**What the task asks:** Would you please transcribe, exactly as written, the lines of the entries below starting at the one that holds "Black BookTok Drags" and ending at the one that holds "How Much Do", both included?
═════ Record excerpts
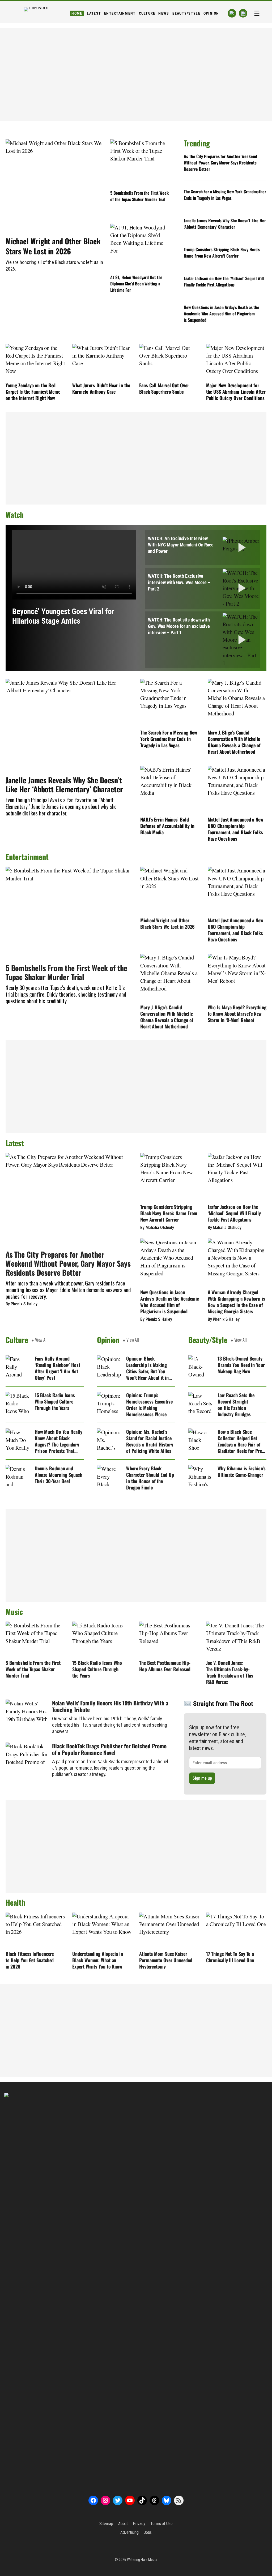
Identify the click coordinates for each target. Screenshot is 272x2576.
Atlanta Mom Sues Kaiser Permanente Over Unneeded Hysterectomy (165, 1960)
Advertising (129, 2532)
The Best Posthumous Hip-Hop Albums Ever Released (164, 1666)
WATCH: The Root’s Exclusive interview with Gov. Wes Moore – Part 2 (179, 582)
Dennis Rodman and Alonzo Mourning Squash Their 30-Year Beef (58, 1474)
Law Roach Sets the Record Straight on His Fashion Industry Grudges (236, 1404)
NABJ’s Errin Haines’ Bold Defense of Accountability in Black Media (167, 825)
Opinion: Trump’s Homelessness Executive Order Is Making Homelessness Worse (149, 1404)
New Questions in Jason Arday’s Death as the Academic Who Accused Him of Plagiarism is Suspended (221, 313)
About (123, 2523)
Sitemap (106, 2523)
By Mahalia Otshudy (157, 1227)
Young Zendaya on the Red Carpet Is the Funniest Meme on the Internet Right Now (33, 391)
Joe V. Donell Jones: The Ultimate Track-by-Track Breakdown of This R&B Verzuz (229, 1672)
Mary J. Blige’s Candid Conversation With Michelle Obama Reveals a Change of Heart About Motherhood (234, 742)
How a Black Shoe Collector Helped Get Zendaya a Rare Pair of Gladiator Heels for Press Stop (242, 1441)
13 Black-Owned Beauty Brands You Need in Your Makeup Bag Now (241, 1364)
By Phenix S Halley (21, 1303)
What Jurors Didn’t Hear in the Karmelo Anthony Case (101, 388)
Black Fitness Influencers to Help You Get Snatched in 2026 (30, 1960)
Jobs (148, 2532)
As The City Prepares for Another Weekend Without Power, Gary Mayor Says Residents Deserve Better (220, 162)
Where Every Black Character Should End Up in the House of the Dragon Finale (150, 1478)
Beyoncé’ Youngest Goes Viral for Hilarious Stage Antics (63, 616)
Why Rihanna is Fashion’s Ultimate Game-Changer (242, 1471)
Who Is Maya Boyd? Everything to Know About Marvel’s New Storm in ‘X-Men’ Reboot (237, 1013)
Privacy (139, 2523)
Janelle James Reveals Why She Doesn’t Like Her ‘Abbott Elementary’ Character (225, 223)
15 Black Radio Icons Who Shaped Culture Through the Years (55, 1401)
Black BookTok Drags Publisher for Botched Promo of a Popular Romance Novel (109, 1749)
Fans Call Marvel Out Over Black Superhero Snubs (164, 388)
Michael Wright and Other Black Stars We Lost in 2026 (53, 246)
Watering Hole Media (142, 2559)
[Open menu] (257, 13)
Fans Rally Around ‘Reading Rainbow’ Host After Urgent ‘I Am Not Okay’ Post (57, 1368)
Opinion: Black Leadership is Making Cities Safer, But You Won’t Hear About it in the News (147, 1368)
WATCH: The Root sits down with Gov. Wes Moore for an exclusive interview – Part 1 (179, 626)
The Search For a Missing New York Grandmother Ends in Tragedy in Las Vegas (225, 194)
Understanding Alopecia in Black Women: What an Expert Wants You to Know (97, 1960)
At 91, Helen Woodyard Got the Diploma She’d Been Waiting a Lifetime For (136, 283)
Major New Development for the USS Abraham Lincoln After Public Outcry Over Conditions (236, 391)
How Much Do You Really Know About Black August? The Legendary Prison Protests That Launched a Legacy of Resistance (58, 1441)
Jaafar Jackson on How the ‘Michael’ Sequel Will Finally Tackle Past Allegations (224, 281)
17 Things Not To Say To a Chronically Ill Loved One (230, 1957)
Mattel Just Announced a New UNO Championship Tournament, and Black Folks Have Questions (235, 829)
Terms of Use (161, 2523)
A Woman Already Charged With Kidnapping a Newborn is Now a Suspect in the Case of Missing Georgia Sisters (236, 1301)
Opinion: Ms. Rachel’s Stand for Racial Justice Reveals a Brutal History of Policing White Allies (149, 1441)
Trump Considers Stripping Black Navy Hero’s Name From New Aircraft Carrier (222, 252)
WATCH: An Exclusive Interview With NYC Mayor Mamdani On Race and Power (181, 545)
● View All (39, 1340)
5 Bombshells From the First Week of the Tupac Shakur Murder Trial (139, 196)
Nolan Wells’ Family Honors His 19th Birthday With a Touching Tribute (110, 1706)
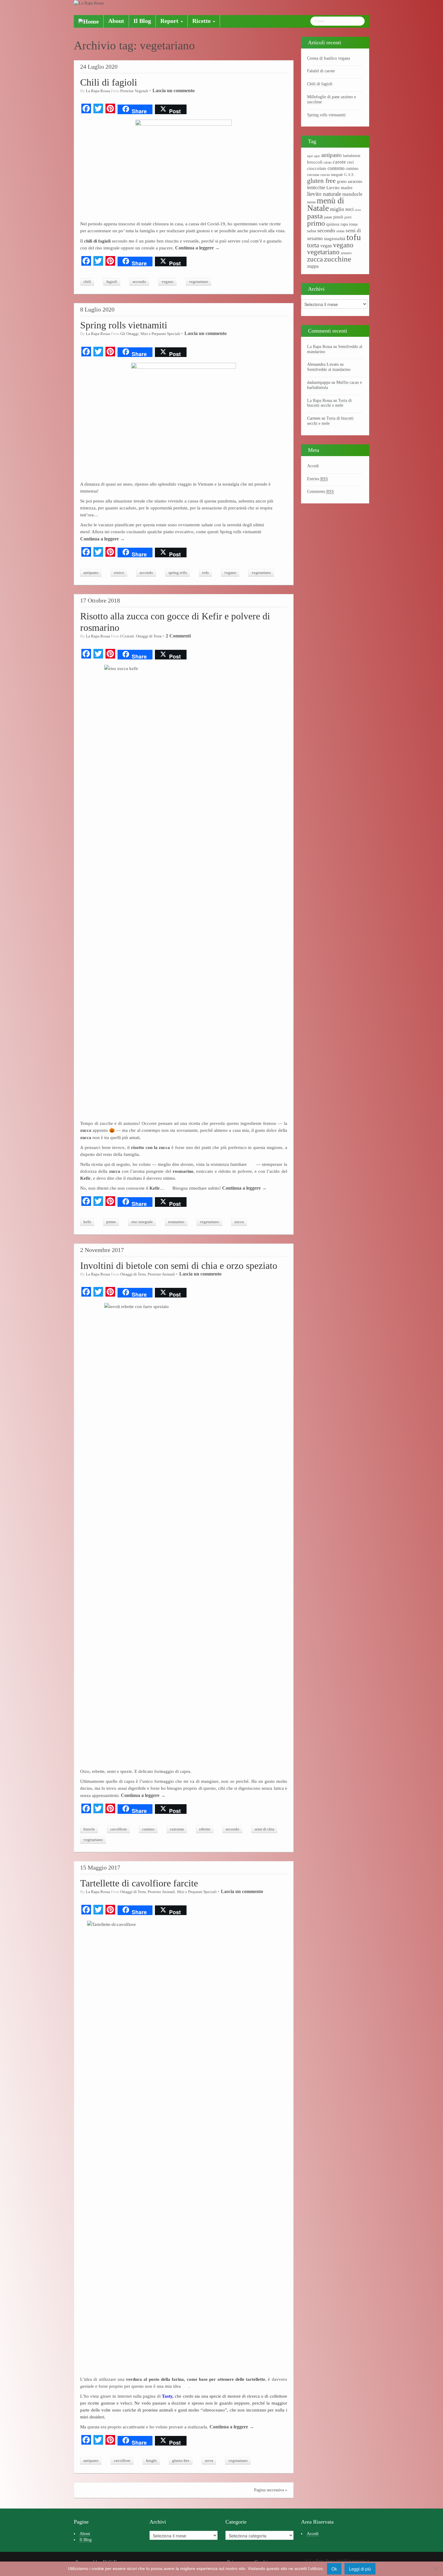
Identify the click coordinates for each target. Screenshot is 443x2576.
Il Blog (142, 21)
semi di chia (264, 1829)
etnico (119, 573)
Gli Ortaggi (129, 334)
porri (347, 217)
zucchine (337, 259)
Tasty (167, 2396)
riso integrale (142, 1222)
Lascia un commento (173, 90)
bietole (89, 1829)
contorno (336, 168)
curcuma (177, 1829)
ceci (350, 162)
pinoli (338, 217)
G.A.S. (349, 175)
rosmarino (176, 1222)
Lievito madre (339, 187)
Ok (334, 2569)
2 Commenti (178, 635)
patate (328, 217)
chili (87, 282)
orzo (358, 209)
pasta (315, 216)
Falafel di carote (321, 71)
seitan (340, 231)
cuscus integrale (331, 175)
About (116, 21)
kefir (87, 1222)
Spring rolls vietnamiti (123, 325)
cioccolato (316, 168)
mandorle (352, 194)
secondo (139, 282)
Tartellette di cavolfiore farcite (139, 1883)
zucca (239, 1222)
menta (311, 202)
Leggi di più (360, 2569)
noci (349, 209)
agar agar (313, 156)
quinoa (332, 224)
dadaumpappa (318, 382)
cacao (327, 162)
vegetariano (198, 282)
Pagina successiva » (270, 2490)
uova (209, 2461)
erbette (204, 1829)
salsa (311, 230)
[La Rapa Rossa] (89, 3)
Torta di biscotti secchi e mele (329, 403)
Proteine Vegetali (134, 91)
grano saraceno (349, 181)
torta (313, 245)
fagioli (111, 282)
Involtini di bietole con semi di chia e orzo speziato (178, 1265)
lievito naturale (324, 194)
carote (339, 162)
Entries (317, 479)
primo (111, 1222)
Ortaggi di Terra (149, 636)
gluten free (181, 2461)
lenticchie (316, 187)
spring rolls (177, 573)
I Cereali (127, 636)
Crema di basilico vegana (328, 58)
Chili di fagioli (108, 82)
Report (170, 21)
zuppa (313, 266)
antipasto (91, 573)
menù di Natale (325, 204)
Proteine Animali (161, 1274)
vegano (168, 282)
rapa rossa (349, 224)
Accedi (313, 466)
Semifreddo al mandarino (328, 369)
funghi (151, 2461)
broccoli (314, 162)
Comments (320, 491)
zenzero (346, 253)
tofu (205, 573)
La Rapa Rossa (98, 91)
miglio (337, 209)
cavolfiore (118, 1829)
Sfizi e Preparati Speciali (160, 334)
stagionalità (334, 238)
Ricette (202, 21)
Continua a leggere (197, 247)
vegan (326, 245)
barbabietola (351, 156)
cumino (148, 1829)
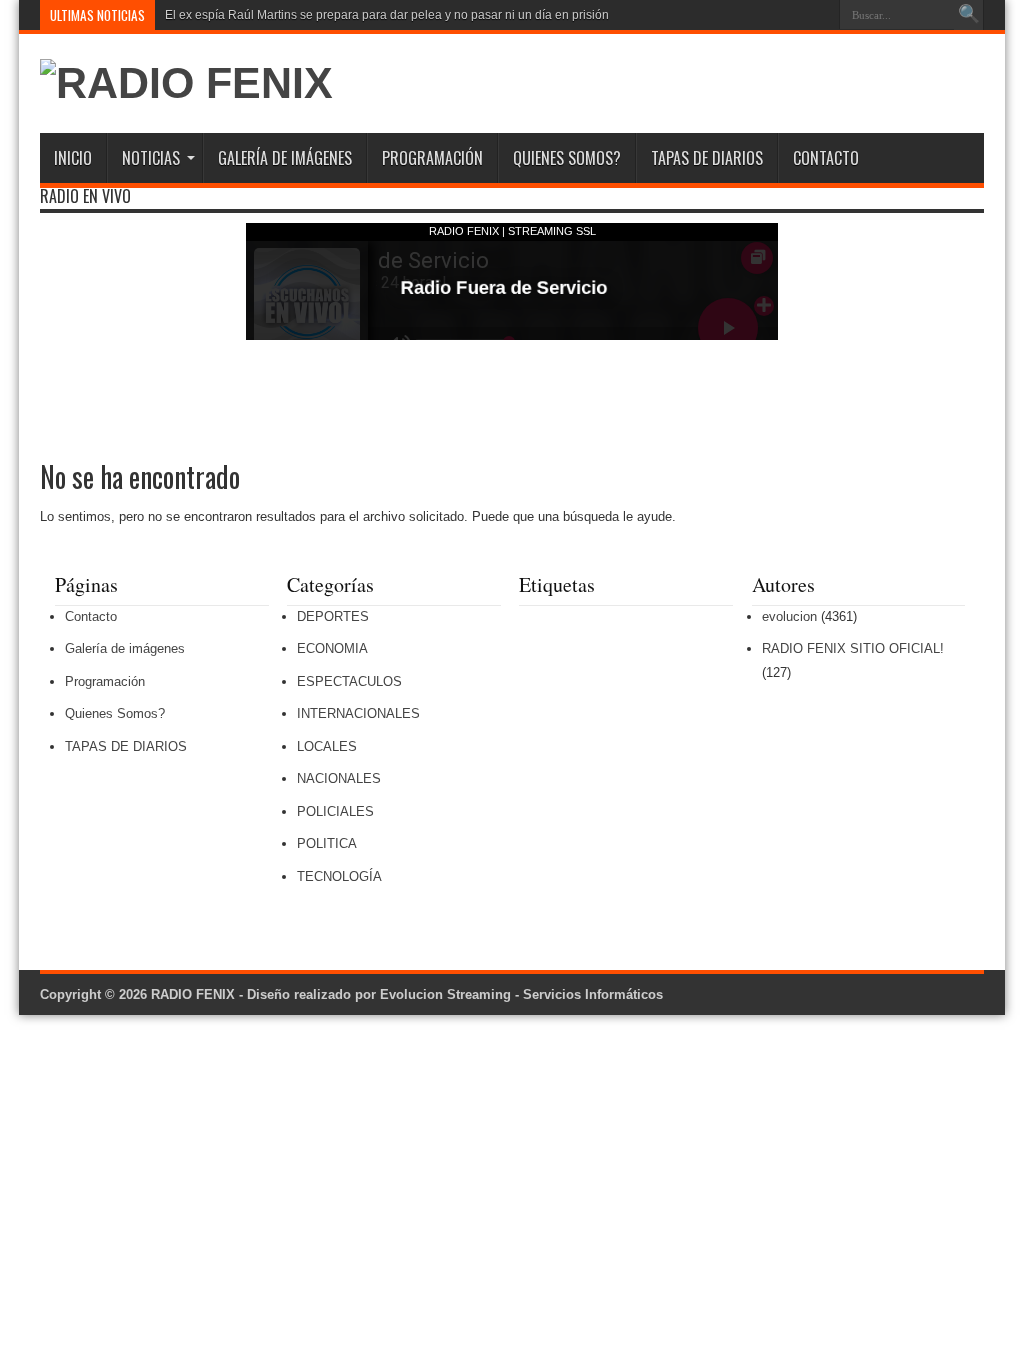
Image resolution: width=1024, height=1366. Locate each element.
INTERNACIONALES (358, 713)
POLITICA (327, 843)
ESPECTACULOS (349, 681)
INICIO (73, 158)
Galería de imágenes (285, 158)
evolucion (789, 616)
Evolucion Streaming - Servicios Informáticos (521, 994)
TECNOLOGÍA (339, 876)
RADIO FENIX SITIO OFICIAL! (853, 648)
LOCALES (327, 746)
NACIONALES (339, 778)
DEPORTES (333, 616)
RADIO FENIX (193, 994)
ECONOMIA (332, 648)
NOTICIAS (151, 158)
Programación (432, 158)
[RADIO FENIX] (186, 83)
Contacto (826, 158)
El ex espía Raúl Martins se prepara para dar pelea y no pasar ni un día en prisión (387, 15)
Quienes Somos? (567, 158)
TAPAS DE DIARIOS (707, 158)
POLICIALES (335, 811)
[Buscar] (969, 15)
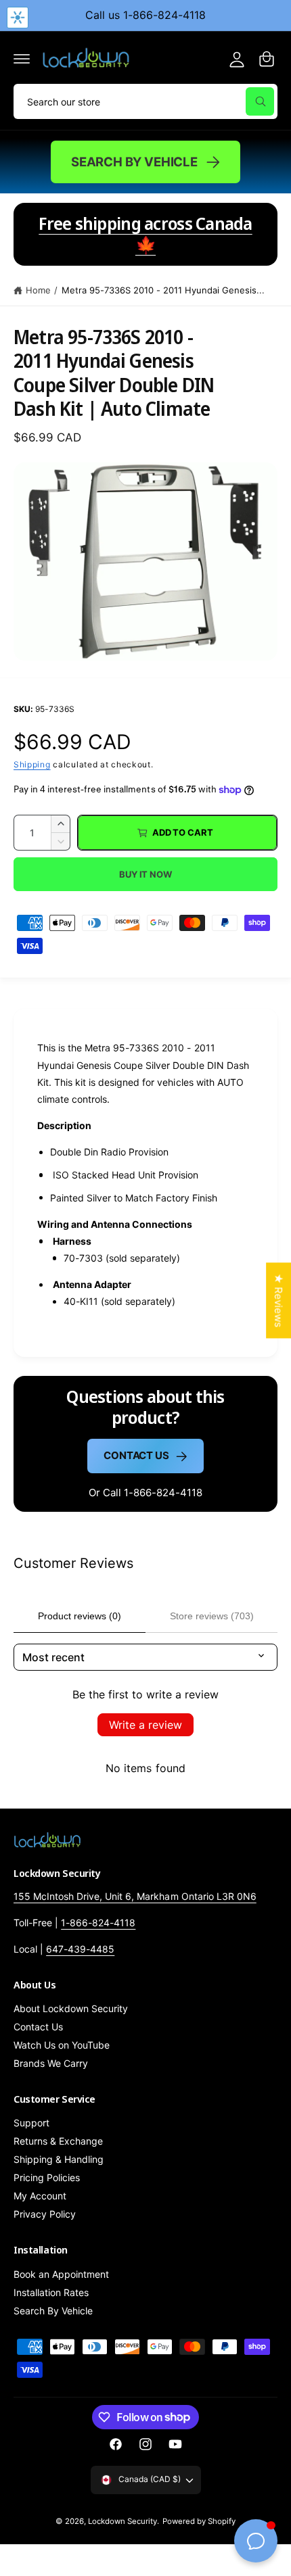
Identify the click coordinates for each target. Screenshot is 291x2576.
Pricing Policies (47, 2177)
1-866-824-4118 (98, 1922)
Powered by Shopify (199, 2521)
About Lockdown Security (71, 2008)
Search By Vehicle (134, 161)
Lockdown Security (122, 2521)
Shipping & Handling (59, 2159)
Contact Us (136, 1455)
══════════
**Written response:**
Black BookTok Drags Publisher for Botched Promo of a Popular Romance Novel (109, 1749)
Fans Call Marvel Out Over Black Superhero Snubs (164, 388)
Michael Wright and Other Black Stars We Lost in 2026 (53, 246)
Watering Hole Media (142, 2559)
[Open menu] (257, 13)
Fans Rally Around ‘Reading Rainbow’ Host After Urgent ‘I Am Not Okay’ Post (57, 1368)
Opinion: Black Leadership is Making Cities Safer, But You Won’t Hear About it in the News (147, 1368)
WATCH: The Root sits down with Gov. Wes Moore for an exclusive interview – Part 1 (179, 626)
The Search For a Missing New York Grandmother Ends in Tragedy in Las Vegas (225, 194)
Understanding Alopecia in Black Women: What an Expert Wants You to Know (97, 1960)
At 91, Helen Woodyard Got the Diploma She’d Been Waiting a Lifetime For (136, 283)
Major New Development for the USS Abraham Lincoln After Public Outcry Over Conditions (236, 391)
How Much Do You Really Know About Black August? The Legendary Prison Protests That Launched a Legacy of Resistance (58, 1441)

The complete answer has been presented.